Find Us On Social Media :

Haji Misbach, Sang Haji Merah dengan Warisan Pemikiran yang Membebaskan

By Moh. Habib Asyhad, Senin, 17 Juni 2024 | 10:17 WIB

Haji Misbach sang Haji Merah.

Misbach lahir sekitar era 1876 di Kauman, Surakarta, dengan nama kecil Achmad. Masa kecil Achmad banyak dihabiskan dengan membantu ayahnya berdagang batik. Ayah Achmad adalah seorang pedagang batik yang kaya raya. Mereka tinggal di sisi barat alun-alun utara, dekat Masjid Agung Surakarta. Kauman sendiri adalah tempat bermukimnya para pegawai keagamaan para Sunan.

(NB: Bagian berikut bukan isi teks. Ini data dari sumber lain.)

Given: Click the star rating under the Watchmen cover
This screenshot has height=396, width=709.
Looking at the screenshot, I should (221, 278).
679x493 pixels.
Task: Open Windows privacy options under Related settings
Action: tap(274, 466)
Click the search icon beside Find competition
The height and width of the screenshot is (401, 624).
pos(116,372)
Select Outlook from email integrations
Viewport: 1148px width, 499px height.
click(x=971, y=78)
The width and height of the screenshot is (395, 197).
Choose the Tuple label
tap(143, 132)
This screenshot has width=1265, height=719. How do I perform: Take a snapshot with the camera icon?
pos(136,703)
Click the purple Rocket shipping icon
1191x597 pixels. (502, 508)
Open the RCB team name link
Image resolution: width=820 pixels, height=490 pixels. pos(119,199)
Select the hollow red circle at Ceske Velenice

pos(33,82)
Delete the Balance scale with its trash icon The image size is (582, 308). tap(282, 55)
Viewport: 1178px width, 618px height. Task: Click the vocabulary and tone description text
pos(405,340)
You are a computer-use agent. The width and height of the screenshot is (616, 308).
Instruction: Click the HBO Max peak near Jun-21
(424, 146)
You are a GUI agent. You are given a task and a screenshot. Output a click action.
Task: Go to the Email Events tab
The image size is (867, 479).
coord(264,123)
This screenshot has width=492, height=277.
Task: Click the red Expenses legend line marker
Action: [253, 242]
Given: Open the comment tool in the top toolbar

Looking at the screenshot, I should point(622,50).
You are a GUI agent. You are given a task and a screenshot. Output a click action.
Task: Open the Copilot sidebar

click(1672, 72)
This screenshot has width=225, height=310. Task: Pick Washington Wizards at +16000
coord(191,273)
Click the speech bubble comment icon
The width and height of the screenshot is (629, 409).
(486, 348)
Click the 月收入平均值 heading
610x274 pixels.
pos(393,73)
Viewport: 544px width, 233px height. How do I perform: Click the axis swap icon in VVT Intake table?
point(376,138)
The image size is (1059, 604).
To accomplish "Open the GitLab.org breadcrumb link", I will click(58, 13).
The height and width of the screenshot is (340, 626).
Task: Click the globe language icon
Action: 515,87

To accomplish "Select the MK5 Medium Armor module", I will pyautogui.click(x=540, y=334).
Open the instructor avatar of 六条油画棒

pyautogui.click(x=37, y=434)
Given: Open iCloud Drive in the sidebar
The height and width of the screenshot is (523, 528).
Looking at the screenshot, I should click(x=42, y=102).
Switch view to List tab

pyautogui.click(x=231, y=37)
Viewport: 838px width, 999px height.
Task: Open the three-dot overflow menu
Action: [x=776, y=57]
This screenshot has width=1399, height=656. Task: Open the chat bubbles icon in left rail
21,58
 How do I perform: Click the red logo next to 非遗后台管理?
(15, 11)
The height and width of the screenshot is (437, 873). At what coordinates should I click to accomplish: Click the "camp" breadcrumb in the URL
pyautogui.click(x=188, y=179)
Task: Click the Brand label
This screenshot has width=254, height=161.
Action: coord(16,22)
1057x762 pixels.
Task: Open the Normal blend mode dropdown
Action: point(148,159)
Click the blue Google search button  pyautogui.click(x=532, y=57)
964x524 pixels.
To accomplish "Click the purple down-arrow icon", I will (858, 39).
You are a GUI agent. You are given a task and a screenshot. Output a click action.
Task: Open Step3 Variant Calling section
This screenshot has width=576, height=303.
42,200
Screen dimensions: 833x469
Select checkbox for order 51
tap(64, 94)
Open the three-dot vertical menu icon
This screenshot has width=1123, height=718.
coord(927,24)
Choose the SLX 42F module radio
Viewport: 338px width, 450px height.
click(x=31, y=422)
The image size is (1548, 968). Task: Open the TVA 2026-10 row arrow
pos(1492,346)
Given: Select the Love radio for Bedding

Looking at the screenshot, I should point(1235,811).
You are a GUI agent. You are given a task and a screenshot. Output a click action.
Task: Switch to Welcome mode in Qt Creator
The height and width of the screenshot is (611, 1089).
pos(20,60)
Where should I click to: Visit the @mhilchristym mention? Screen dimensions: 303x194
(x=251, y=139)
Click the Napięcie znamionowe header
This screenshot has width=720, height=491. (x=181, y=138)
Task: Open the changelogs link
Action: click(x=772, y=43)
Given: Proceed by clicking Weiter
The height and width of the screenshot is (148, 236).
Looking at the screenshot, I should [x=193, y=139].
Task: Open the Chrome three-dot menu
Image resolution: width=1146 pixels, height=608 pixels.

Sang ayah bukanlah pejabat keagamaan yang terkenal, namun, karena Achmad lahir dan besar di kawasan yang sangat religius di Surakarta, maka dia menghabiskan sebagian besar masa sekolahnya di pesantren.

Basis pendidikan di pesantren serta lingkungan keraton Surakarta inilah yang kemudian memengaruhi sosok Misbach ketika menjadi seorang mubalig, meskipun dia juga menempuh pendidikan di sekolah bumiputera “Ongko Loro”.

Setelah menikah, Achmad merubah namanya menjadi Darmodiprono. Ketika ia menunaikan kewajiban untuk berangkat ke Tanah Suci, namanya berubah menjadi Haji Muhammad Misbach. Namun ada yang hilang dari sejarah Haji Misbach, bahkan jika membaca buku Zaman Bergerak, Radikalisme Rakyat di Jawa 1912-1926 karya Takashi Shiraishi. Dari ratusan halaman yang dihasilkan melalui studi kepustakaan yang luas dan mendalam, sulit sekali menemukan fase saat Haji Misbach hidup sebagai seorang ayah dan suami. Nama dari sang istri pun sulit ditemukan.

Haji Misbach dalam masa Pergerakan

Sebelum era 1910-an, Misbach bukanlah tokoh yang dikenal. Dia banyak menghabiskan hari-harinya dengan berdagang batik membantu ayahnya. Sebagai seorang pedagang, dia cukup lihai dan apik dalam mengelola bisnisnya. Terlebih lagi pada era abad XX, Surakarta merupakan sentra batik di pulau Jawa.

Kepiawaiannya dalam berdagang membuatnya mendirikan rumah kerja batik dan menjadi pengusaha batik yang sukses pada masa itu.

Misbach tidak menguasai bahasa Belanda dengan fasih sehingga dia tidak mampu membaca dan menulis dalam bahasa Belanda. Misbach juga tidak memiliki teman maupun sahabat dari Belanda. Namun dia sangat fasih berbahasa Arab.

Karena keterbatasan inilah, banyak penulis isu pergerakan menganggap bahwa Misbach relatif banyak dikenal dalam lingkungan pesantren dan pendidikan agama dibandingkan di kalangan tokoh-tokoh pergerakan.

Misbach pertama kali tampil sebagai tokoh pergerakan kaum muda Islam di Surakarta pada pertengahan 1910-an. Saat Sarekat Islam didirikan di Surakarta pada 1912, Misbach mendaftar menjadi anggota, namun tidak terlalu aktif karena urusan perdagangan batik.

Nama Misbach baru mulai naik saat terlibat pergerakan pada 1914, ketika ia ikut dalam Inlandsche Journalisten Bond (IJB) bentukan Mas Marco Kartodikromo, murid dari Tirto Adhi Surjo. Selain Mas Marco, ada juga Dr. Tjipto Mangunkusumo, Sosro Kartono, dan Ki Hadjar Dewantara sebagai pendiri lainnya.

IJB merupakan organisasi wartawan pelopor yang radikal. Sejumlah anggotanya sering diadili bahkan ada yang diasingkan ke Digul oleh penguasa kolonial Belanda. Alasan Misbach bergabung dengan IJB sangat sederhana: ia merupakan pelanggan setia surat kabar Doenia Bergerak, yang merupakan organ dari IJB.